» **Task goal**
Print all entries below exactly as they appear.

= = = = = = =

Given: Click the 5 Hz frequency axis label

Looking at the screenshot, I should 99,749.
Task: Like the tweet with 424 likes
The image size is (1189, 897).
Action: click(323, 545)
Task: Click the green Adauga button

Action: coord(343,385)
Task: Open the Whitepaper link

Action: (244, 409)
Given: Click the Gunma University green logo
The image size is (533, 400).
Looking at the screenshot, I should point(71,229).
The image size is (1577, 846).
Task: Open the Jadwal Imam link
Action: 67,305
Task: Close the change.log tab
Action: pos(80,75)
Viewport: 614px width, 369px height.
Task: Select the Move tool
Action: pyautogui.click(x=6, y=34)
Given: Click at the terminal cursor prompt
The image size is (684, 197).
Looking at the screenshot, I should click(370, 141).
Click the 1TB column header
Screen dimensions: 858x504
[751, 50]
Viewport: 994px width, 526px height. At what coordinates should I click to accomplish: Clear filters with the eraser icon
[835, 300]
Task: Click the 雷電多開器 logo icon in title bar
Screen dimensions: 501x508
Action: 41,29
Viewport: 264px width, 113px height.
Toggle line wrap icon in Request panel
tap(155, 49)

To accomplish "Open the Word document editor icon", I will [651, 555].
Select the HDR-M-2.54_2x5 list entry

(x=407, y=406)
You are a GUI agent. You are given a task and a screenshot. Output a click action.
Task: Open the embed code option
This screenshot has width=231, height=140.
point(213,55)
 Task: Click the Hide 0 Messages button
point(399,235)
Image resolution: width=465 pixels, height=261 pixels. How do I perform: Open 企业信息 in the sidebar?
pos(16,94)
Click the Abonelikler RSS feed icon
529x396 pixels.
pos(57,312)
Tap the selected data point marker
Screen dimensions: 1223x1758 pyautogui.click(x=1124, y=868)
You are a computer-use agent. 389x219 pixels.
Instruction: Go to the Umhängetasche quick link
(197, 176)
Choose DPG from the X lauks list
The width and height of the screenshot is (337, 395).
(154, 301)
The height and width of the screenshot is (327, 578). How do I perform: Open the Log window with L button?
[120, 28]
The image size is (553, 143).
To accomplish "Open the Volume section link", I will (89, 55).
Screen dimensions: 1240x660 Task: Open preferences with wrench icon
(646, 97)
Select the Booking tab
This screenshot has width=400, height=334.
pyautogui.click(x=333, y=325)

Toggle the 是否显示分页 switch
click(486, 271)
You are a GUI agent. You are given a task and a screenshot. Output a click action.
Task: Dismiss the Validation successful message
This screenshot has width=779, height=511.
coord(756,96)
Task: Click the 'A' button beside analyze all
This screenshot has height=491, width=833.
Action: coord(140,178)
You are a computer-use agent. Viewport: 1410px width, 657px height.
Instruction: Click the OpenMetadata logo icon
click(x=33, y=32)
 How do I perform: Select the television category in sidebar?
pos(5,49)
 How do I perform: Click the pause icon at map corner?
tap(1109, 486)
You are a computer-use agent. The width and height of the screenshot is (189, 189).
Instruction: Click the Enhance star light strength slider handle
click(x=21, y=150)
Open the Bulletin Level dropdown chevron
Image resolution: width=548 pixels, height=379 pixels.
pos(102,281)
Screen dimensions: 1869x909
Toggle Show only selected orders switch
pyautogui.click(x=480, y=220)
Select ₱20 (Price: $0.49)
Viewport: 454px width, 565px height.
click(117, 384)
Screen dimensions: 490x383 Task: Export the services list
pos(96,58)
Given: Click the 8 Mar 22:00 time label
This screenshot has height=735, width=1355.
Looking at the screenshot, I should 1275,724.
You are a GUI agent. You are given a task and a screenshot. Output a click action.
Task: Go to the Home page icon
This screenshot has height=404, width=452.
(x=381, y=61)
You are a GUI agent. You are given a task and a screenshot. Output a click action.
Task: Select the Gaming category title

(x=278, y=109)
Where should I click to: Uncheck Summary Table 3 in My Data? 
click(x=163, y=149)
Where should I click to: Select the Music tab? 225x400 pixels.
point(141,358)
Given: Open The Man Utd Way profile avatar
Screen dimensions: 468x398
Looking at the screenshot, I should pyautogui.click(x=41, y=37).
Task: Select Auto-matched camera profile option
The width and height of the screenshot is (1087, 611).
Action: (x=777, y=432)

= = = = = = =

» **Solution to this exercise**
Given: Click the 5 Hz frequency axis label

Looking at the screenshot, I should 99,749.
Task: Like the tweet with 424 likes
The image size is (1189, 897).
Action: click(323, 545)
Task: Click the green Adauga button

Action: coord(343,385)
Task: Open the Whitepaper link

Action: (244, 409)
Given: Click the Gunma University green logo
The image size is (533, 400).
Looking at the screenshot, I should point(71,229).
The image size is (1577, 846).
Task: Open the Jadwal Imam link
Action: 67,305
Task: Close the change.log tab
Action: pos(80,75)
Viewport: 614px width, 369px height.
Task: Select the Move tool
Action: pyautogui.click(x=6, y=34)
Given: Click at the terminal cursor prompt
The image size is (684, 197).
Looking at the screenshot, I should click(370, 141).
Click the 1TB column header
Screen dimensions: 858x504
[751, 50]
Viewport: 994px width, 526px height. At what coordinates should I click to accomplish: Clear filters with the eraser icon
[835, 300]
Task: Click the 雷電多開器 logo icon in title bar
Screen dimensions: 501x508
Action: 41,29
Viewport: 264px width, 113px height.
Toggle line wrap icon in Request panel
tap(155, 49)

To accomplish "Open the Word document editor icon", I will [651, 555].
Select the HDR-M-2.54_2x5 list entry

(x=407, y=406)
You are a GUI agent. You are given a task and a screenshot. Output a click action.
Task: Open the embed code option
This screenshot has width=231, height=140.
point(213,55)
 Task: Click the Hide 0 Messages button
point(399,235)
Image resolution: width=465 pixels, height=261 pixels. How do I perform: Open 企业信息 in the sidebar?
pos(16,94)
Click the Abonelikler RSS feed icon
529x396 pixels.
pos(57,312)
Tap the selected data point marker
Screen dimensions: 1223x1758 pyautogui.click(x=1124, y=868)
You are a computer-use agent. 389x219 pixels.
Instruction: Go to the Umhängetasche quick link
(197, 176)
Choose DPG from the X lauks list
The width and height of the screenshot is (337, 395).
(154, 301)
The height and width of the screenshot is (327, 578). How do I perform: Open the Log window with L button?
[120, 28]
The image size is (553, 143).
To accomplish "Open the Volume section link", I will (89, 55).
Screen dimensions: 1240x660 Task: Open preferences with wrench icon
(646, 97)
Select the Booking tab
This screenshot has width=400, height=334.
pyautogui.click(x=333, y=325)

Toggle the 是否显示分页 switch
click(486, 271)
You are a GUI agent. You are given a task and a screenshot. Output a click action.
Task: Dismiss the Validation successful message
This screenshot has width=779, height=511.
coord(756,96)
Task: Click the 'A' button beside analyze all
This screenshot has height=491, width=833.
Action: coord(140,178)
You are a computer-use agent. Viewport: 1410px width, 657px height.
Instruction: Click the OpenMetadata logo icon
click(x=33, y=32)
 How do I perform: Select the television category in sidebar?
pos(5,49)
 How do I perform: Click the pause icon at map corner?
tap(1109, 486)
You are a computer-use agent. The width and height of the screenshot is (189, 189).
Instruction: Click the Enhance star light strength slider handle
click(x=21, y=150)
Open the Bulletin Level dropdown chevron
Image resolution: width=548 pixels, height=379 pixels.
pos(102,281)
Screen dimensions: 1869x909
Toggle Show only selected orders switch
pyautogui.click(x=480, y=220)
Select ₱20 (Price: $0.49)
Viewport: 454px width, 565px height.
click(117, 384)
Screen dimensions: 490x383 Task: Export the services list
pos(96,58)
Given: Click the 8 Mar 22:00 time label
This screenshot has height=735, width=1355.
Looking at the screenshot, I should 1275,724.
You are a GUI agent. You are given a task and a screenshot. Output a click action.
Task: Go to the Home page icon
This screenshot has height=404, width=452.
(x=381, y=61)
You are a GUI agent. You are given a task and a screenshot. Output a click action.
Task: Select the Gaming category title

(x=278, y=109)
Where should I click to: Uncheck Summary Table 3 in My Data? 
click(x=163, y=149)
Where should I click to: Select the Music tab? 225x400 pixels.
point(141,358)
Given: Open The Man Utd Way profile avatar
Screen dimensions: 468x398
Looking at the screenshot, I should pyautogui.click(x=41, y=37).
Task: Select Auto-matched camera profile option
The width and height of the screenshot is (1087, 611).
Action: (x=777, y=432)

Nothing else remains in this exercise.